The situation is the same here. The statute states that nominating papers shall be filed with the clerk, which direction has been construed to mean with the clerk at his official office and during usual business hours. To allow the clerk to accept nomination papers at any other time would be contrary to our election statute and give arbitrary power to the clerk not intended. The purpose of such a rule is *Page 380 
obvious, for it is not only the clerk who is interested in the proper and timely filing of nomination petitions, but other candidates for office and citizens and voters in general have a vital interest in the question of a waiver or extension of time for the filing of nomination papers. Papers of such nature should be contained in the files and records of the clerk, subject at all times to the inspection of the whole public, both for their information and for their examination to see if objections may lie to their sufficiency. To allow filing at whatever place the clerk might be found would defeat such objects, and, as previously pointed out in Cowie v. Means, 39 Colo. 1,88 P. 485, the practice of indiscriminate filing could only lead to confusion and possible fraud.

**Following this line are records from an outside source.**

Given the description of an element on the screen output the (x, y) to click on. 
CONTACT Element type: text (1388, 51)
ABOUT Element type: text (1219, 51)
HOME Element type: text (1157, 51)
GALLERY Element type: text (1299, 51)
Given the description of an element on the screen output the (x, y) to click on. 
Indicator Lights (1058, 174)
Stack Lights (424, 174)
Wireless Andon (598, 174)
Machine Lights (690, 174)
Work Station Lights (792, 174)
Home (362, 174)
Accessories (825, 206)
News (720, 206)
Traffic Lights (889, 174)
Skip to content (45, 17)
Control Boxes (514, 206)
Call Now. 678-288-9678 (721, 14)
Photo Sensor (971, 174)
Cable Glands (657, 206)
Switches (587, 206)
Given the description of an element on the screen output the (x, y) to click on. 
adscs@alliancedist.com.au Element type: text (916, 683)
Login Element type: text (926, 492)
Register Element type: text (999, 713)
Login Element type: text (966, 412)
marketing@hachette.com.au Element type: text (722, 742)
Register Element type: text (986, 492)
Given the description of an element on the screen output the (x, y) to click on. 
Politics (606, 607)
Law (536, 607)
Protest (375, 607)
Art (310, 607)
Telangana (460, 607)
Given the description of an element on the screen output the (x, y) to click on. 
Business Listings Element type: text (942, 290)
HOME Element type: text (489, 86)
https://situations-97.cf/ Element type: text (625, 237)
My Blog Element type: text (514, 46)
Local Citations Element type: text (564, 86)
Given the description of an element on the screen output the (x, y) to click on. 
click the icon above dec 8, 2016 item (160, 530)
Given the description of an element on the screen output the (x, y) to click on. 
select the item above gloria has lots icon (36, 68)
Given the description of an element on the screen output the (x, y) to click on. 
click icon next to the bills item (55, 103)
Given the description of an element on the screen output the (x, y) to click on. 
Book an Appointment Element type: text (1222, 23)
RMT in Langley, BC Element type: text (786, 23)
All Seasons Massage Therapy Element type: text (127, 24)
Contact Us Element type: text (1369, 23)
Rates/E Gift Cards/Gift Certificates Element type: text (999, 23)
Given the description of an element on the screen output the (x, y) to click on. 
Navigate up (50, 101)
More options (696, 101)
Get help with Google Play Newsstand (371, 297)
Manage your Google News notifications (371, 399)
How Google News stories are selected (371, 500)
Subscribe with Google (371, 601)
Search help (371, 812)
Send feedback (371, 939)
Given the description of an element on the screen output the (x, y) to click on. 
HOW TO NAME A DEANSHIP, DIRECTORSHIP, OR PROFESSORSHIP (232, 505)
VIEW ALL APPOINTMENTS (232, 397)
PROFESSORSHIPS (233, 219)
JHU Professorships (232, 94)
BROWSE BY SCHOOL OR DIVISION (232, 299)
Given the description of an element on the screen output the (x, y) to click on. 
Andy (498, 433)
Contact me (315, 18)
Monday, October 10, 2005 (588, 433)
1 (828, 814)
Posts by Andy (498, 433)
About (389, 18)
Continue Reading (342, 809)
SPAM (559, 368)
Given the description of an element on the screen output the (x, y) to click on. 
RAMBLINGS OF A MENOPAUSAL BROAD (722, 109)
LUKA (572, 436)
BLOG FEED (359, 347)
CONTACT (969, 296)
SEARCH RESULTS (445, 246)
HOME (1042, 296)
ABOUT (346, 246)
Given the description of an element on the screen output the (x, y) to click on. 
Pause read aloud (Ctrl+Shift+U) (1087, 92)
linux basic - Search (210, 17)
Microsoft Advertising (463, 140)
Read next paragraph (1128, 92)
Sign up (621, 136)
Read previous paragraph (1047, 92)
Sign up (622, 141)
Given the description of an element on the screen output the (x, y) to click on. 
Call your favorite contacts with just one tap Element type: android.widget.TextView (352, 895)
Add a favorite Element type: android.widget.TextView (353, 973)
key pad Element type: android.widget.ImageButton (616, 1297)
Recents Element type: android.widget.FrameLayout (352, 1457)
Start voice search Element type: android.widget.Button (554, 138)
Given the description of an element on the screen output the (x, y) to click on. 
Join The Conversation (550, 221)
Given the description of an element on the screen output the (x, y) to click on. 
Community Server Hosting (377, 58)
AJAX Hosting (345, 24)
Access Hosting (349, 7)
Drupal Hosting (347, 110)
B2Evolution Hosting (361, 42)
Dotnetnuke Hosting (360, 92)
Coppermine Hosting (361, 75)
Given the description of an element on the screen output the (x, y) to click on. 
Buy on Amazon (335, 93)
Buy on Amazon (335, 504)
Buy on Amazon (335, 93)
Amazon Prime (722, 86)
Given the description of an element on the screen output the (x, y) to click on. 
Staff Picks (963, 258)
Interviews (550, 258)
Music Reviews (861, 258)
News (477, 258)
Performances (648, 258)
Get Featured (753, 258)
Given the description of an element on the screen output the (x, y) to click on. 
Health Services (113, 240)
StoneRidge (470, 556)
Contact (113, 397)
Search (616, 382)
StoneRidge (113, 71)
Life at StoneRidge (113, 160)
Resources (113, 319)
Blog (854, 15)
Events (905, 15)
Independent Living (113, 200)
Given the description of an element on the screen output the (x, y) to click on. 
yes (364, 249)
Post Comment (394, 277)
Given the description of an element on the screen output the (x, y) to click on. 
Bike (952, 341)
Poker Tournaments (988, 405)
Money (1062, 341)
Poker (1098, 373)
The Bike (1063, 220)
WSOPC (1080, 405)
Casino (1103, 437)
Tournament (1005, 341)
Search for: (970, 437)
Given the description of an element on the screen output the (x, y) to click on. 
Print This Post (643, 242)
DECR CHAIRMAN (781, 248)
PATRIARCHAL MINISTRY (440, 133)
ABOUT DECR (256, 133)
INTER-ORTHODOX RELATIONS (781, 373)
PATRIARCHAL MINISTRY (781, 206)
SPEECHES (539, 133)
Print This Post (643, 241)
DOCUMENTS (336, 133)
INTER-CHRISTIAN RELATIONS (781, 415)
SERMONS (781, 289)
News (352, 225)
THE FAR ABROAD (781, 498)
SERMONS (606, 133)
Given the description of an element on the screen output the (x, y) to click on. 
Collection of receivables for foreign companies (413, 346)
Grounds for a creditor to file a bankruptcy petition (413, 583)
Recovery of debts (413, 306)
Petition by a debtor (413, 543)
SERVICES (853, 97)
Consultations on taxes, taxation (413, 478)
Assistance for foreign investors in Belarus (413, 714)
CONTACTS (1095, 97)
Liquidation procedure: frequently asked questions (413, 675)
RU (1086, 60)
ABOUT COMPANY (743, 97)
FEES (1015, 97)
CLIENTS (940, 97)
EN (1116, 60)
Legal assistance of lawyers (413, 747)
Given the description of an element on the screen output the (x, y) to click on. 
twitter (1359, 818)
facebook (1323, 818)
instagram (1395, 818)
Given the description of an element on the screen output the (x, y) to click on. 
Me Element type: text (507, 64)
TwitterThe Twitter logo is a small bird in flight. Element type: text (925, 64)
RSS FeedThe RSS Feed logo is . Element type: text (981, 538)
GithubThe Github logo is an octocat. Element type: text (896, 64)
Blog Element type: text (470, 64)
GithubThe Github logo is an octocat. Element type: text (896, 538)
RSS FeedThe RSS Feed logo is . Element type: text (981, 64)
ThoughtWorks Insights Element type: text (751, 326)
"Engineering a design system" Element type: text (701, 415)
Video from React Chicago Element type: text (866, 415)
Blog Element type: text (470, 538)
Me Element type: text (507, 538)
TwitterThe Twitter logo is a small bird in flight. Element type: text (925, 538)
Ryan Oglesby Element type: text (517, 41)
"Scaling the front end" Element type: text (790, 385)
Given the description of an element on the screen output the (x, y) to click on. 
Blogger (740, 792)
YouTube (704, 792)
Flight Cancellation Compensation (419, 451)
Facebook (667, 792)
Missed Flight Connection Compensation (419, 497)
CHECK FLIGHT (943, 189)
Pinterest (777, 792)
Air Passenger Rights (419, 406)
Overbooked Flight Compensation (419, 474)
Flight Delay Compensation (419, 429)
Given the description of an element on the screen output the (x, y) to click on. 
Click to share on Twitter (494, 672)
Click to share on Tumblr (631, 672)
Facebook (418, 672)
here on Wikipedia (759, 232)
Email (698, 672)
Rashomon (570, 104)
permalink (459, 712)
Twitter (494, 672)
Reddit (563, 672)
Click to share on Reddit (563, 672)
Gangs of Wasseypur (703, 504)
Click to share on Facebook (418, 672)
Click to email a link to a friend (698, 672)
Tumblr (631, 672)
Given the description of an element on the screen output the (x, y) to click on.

In this case the papers were presented to the clerk at his home, long after the closing of his official office, and with no attempt ever having been made to file at the office. It is true that appellant made an endorsement on the papers, stating that they had been filed and noted the time they had been brought to his residence; however, filing denotes placing the documents on file as a record for the information of the public, thus appellant's notations could not alone constitute an effective filing. For the foregoing reasons, we hold that nominating papers of appellees directly interested in the writ of mandamus were not filed in the time or manner contemplated by the election statute. It was error therefore to award the writ. Such conclusion makes it needless to consider the other objections raised by appellant in this court.
Appellees have assigned cross errors in their brief, relating to the trial court's refusal to direct appellant to bring about a hearing on objections filed by certain of appellees to the sufficiency of the nominating papers of other candidates. Appellant filed a motion to strike such cross errors on the ground that appellees did not file a cross appeal as required by Rule 35 of this court. The *Page 381 
motion has been taken with the case, and from our examination of the record is well grounded. It is allowed and the cross errors stricken. Bryant v. Lakeside Galleries, Inc. 402 Ill. 466.
The judgment awarding the writ of mandamus is reversed and the cause remanded to the circuit court of Madison County with directions to cancel said writ.
Reversed and remanded, with directions.